## START Data for processing
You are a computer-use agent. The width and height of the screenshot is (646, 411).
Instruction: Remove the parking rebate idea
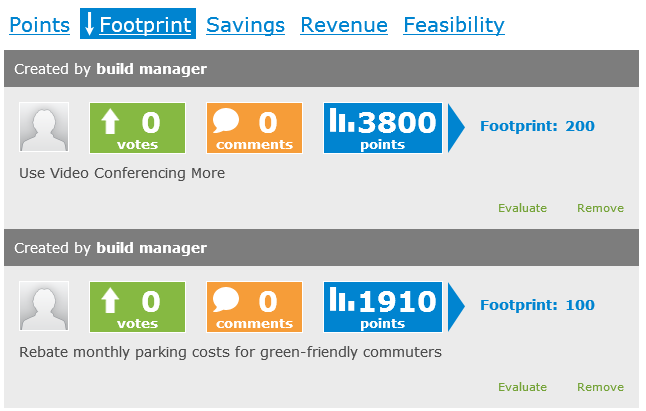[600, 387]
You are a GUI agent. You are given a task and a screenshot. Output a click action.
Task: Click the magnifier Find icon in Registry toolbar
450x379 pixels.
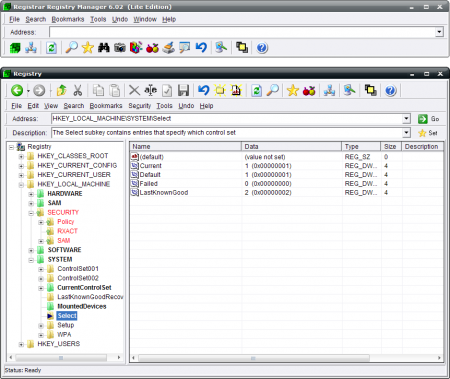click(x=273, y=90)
## END Data for processing
Please put every line of the data above into a numbered list, skipping blank lines and leaving out the pictures.

**The response:**
1. You are a computer-use agent. The width and height of the screenshot is (646, 411).
2. Instruction: Remove the parking rebate idea
3. [600, 387]
4. You are a GUI agent. You are given a task and a screenshot. Output a click action.
5. Task: Click the magnifier Find icon in Registry toolbar
6. 450x379 pixels.
7. click(x=273, y=90)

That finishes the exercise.